After a difficult year, short term forecasts for retail are gloomy, but the industry for commercial property and industrial units to let in Manchester is performing better than most.
The last two quarters have produced some worrying statistics for the commercial property market, with some high profile retail closures effecting not just retail units but also warehouses, and rental prices for office space dropping across the UK, but Manchester and the North West has fared better, in general, than other areas.
The Local Data Company compiled research on behalf of Pricewaterhouse Coopers which looked at store closures during the first half of this year, and found on average 20 stores a day were closed by retailers across the UK. However the North West was one of the best performing regions, and demand for commercial property including offices as well as retail industrial units to let in Manchester has stayed reasonably healthy.

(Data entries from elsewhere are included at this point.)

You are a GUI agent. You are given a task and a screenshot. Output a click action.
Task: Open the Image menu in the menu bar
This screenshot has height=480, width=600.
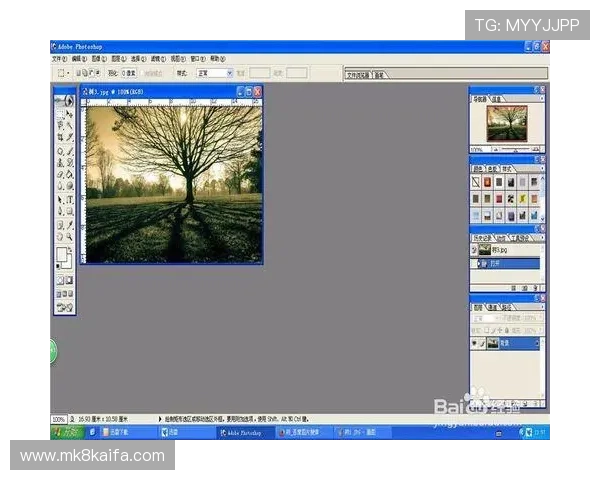click(x=97, y=59)
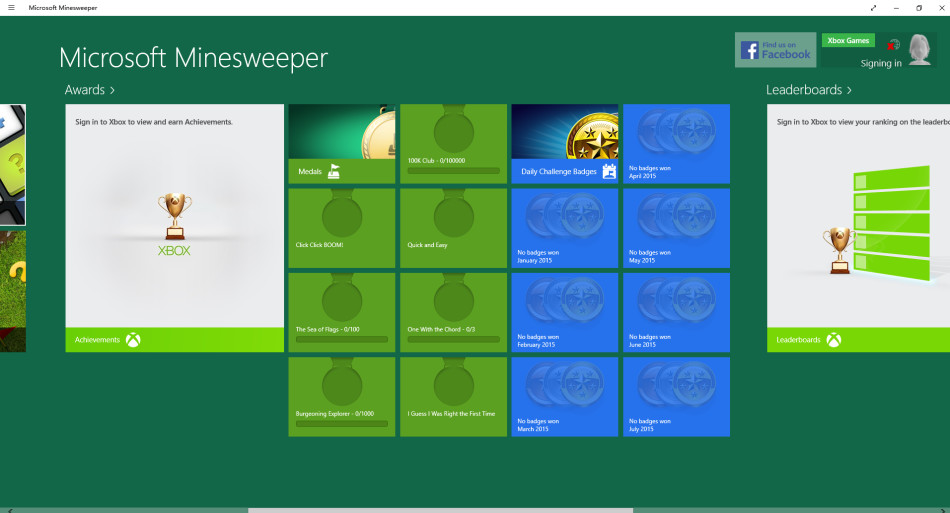The image size is (950, 513).
Task: Expand the Awards section header
Action: click(90, 90)
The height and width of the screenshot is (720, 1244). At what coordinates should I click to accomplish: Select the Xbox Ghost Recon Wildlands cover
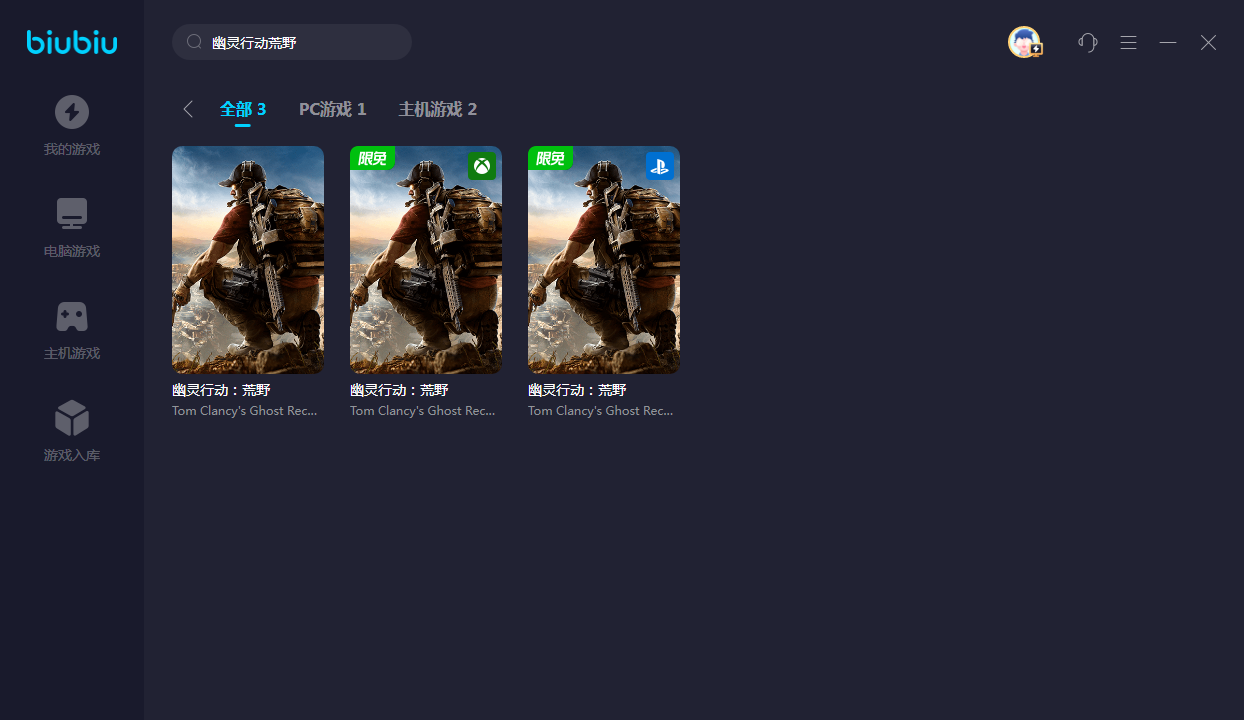pos(426,260)
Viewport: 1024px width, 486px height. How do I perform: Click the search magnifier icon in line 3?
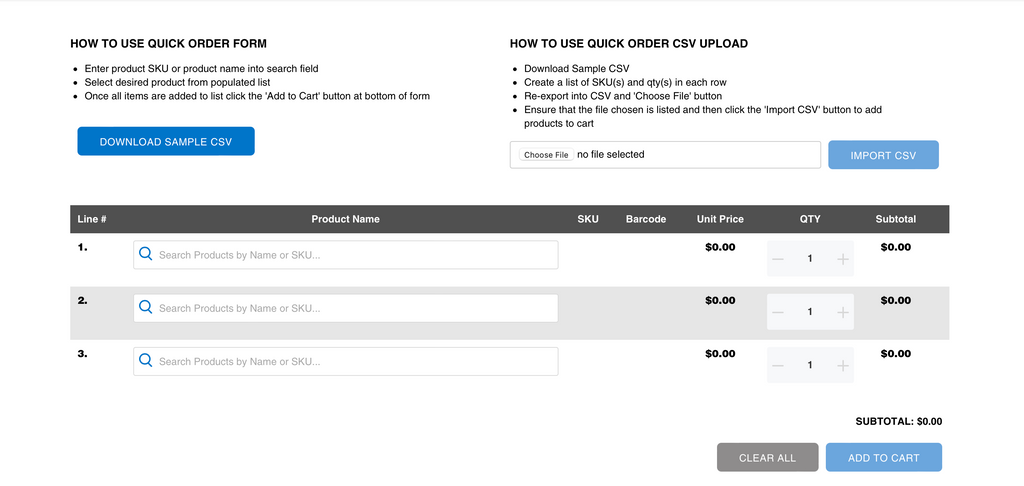pyautogui.click(x=146, y=361)
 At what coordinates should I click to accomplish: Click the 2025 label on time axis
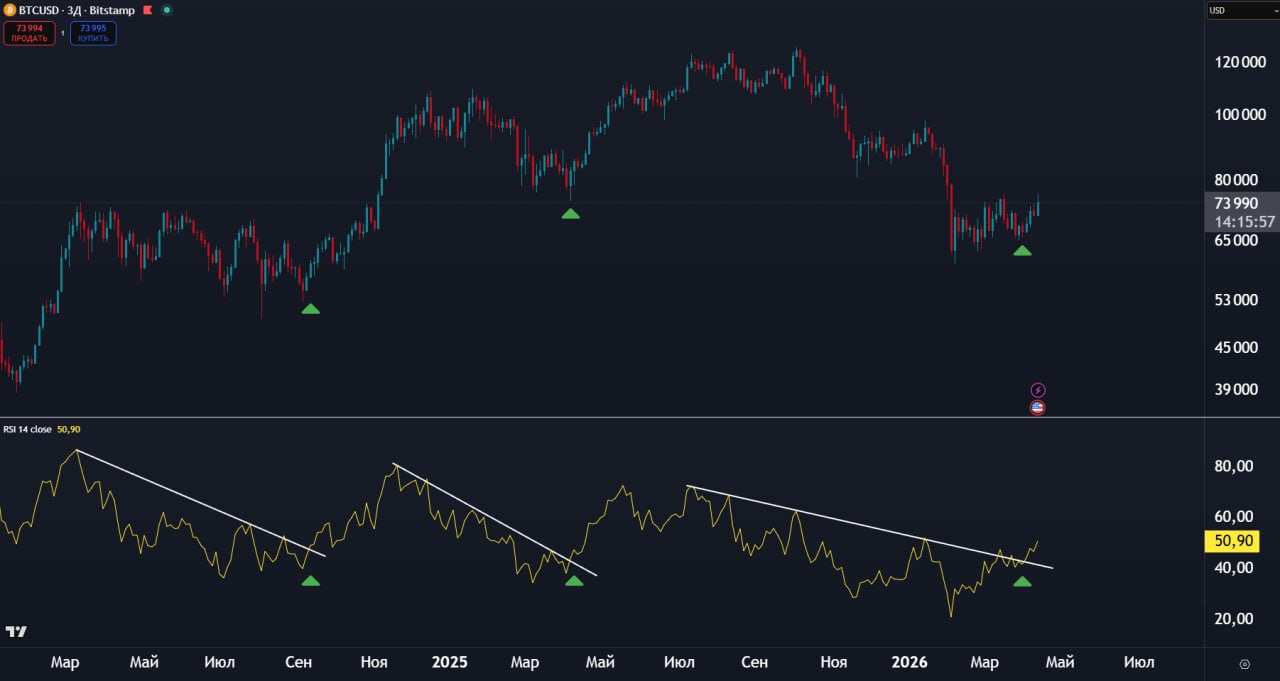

The North West has actually seen a growth in pet shops and also charity shops, reflecting a thriftier approach to shopping from consumers. Retailers such as Greggs, Costa, Cash Converters, Pound Bakery and Money Shop have all bucked the trend and seen growth this year.
Manchester’s reputation as a successful commercial centre has been strengthened by these statistics, and is something of a leader for other cities and developers. Speaking at the British Council of Shopping Centres (BCSC) conference in September, Carol Kirby, Property Director for Capital Shopping Centres, held Manchester up as an example of successful development. When asked whether she thought there needed to be changes in planning procedures in order to boost the retail industry, she replied, in reference to the Trafford Centre development; “Look at the great work that has been done in Manchester, [good planning] is possible.” The Trafford Centre has a market value of £1,650m, ahead of both Lakeside and Gateshead’s MetroCentre.
Similarly, early in the year Ged Gibbons, chief executive of City Central BID, the business improvement district which covers key retail areas in Liverpool outside of the Liverpool One development, spoke favourably of Manchester’s commercial sector. When asked about store closures in Liverpool he asserted that “the view of the retailers is we want to stay here and we want to chase Manchester”.
In terms of other commercial property, after a slow start to the year, the Manchester Office Agents Forum (MOAF) reported an increase in occupier activity for industrial units to let in Quarter 2. Some 174,978 sq ft of office space is now occupied in Manchester and prices remained steady, despite drops in other areas due to lack of occupancy. Good activity in both office rentals and retail and industrial units have put Manchester’s commercial property market in a strong position compared to many areas in the UK.